Mandats d’arrêt contre Pickass et Stéphane Kipré : les patriotes en exil dénoncent des « accusations sans fondement »

Mandats d’arrêt contre Pickass et Stéphane Kipré : les patriotes en exil dénoncent des  « accusations sans fondement »

Relativement aux mandats d’arrêt lancés contre Damana Pickass et Stéphane Kipré, les présidents des sections de la Coalition des Patriotes Ivoiriens en Exil (COPIE) se sont réunis en Assemblée générale le samedi 30 septembre 2017.

D’entrée, la Coalition des patriotes ivoiriens en exil s’est félicitée de la « réaction prompte et vigoureuse » de Damana Pickass et de Stéphane Kipré dès l’annonce de leur implication dans les attaques perpétrées contre les positions de la police et gendarmerie ivoirienne.

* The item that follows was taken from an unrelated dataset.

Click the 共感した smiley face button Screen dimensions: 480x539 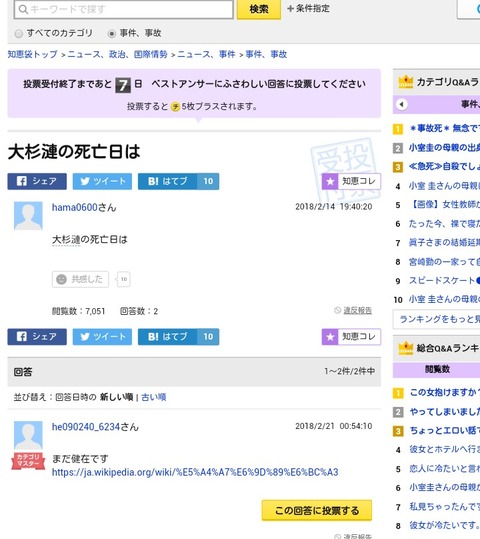[80, 279]
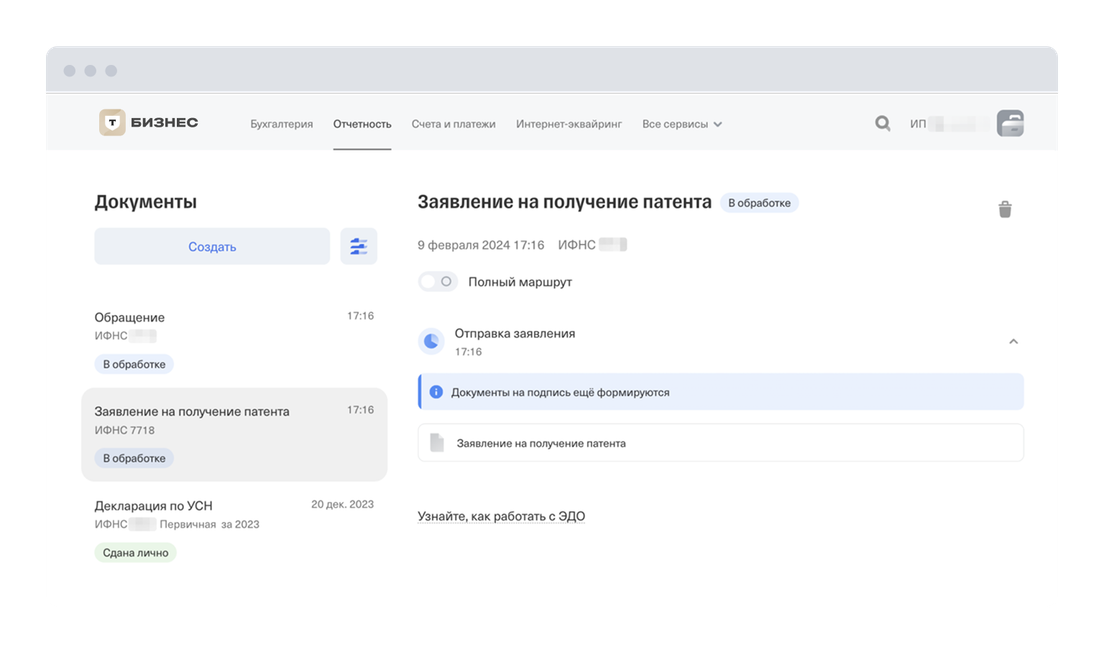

La COPIE a aussi exprimé son soutien et sa solidarité à ces deux personnalités politiques.

« Nous tenons à rappeler que les camarades leaders Damana Adia Pickass et Stéphane Kipré sont de vrais disciples du Président LAURENT GBAGBO, le père de la démocratie ivoirienne et maitre du « asseyons-nous et discutons ». Ce sont donc ces valeurs prônées depuis toujours par notre référent politique le Président Laurent Gbagbo qui sont le socle de la stratégie de lutte des deux camarades », lit-on dans la déclaration qui a sanctionné l’assemblée générale.

Les patriotes en exil ont condamné « ces accusations sans fondement » tout en invitant Damana Pickass et Stéphane Kipré à demeurer « mobilisés et déterminés dans la lutte pour une nation démocratique et souveraine ».

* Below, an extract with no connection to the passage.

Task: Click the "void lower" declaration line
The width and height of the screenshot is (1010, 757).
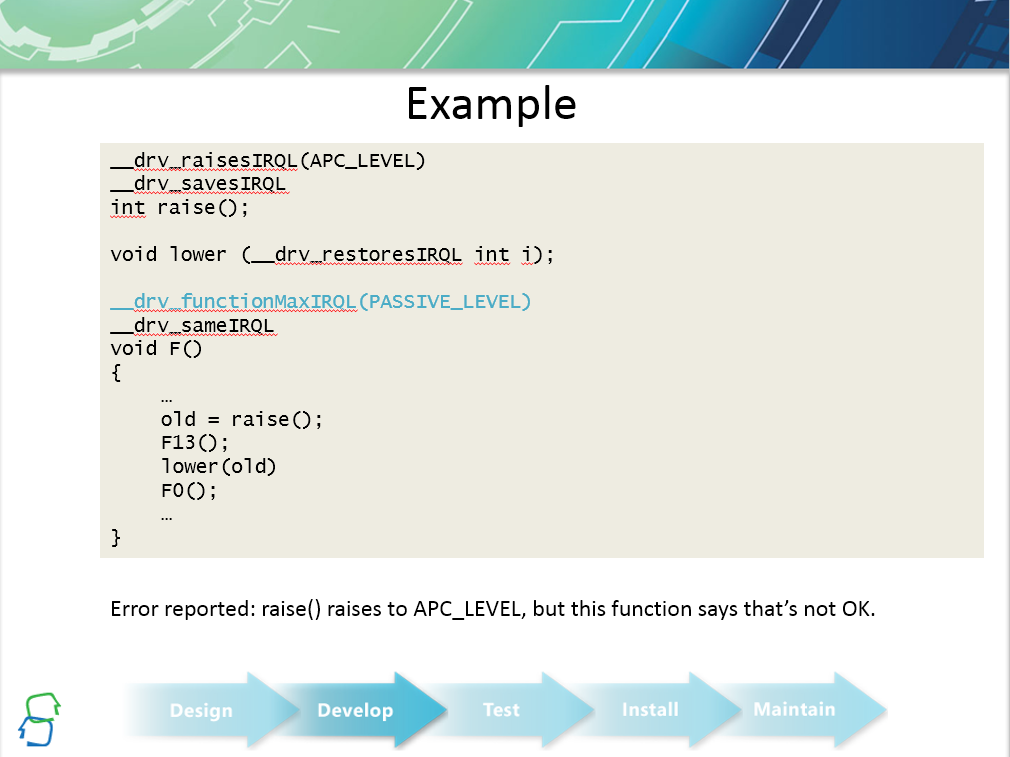Action: tap(332, 255)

« Nous leur demandons de toujours rester solidaires comme ils l’ont toujours été, au combat du Président GBAGBO et de ne pas se laisser intimider par les tenants actuels du pouvoir en Côte d’Ivoire », fait savoir le collectif. Dans sa lancée, la COPIE demande « le retrait pur et simple du mandat d’arrêt émis par le pouvoir Ouattara ».

Notons que le dimanche 10 septembre 2017, lors du 3ème congrès ordinaire du Rassemblement des républicains (RDR), Alassane Ouattara avait annoncé que des mandats d’arrêt étaient émis contre Stéphane Kipré et Damana Pickass. Ces derniers sont accusés par le ministre de l’Intérieur, Sidiki Diakité, de mener des actions de déstabilisation contre la Côte d’Ivoire.

« Les informations recueillies au cours des enquêtes et des auditions montrent clairement que ces attaques s’inscrivent dans un projet de déstabilisation impliquant notamment des responsables politiques, aussi bien à l’intérieur qu’à l’extérieur du pays, plus particulièrement au Ghana», avait déclaré le sécurocrate ivoirien.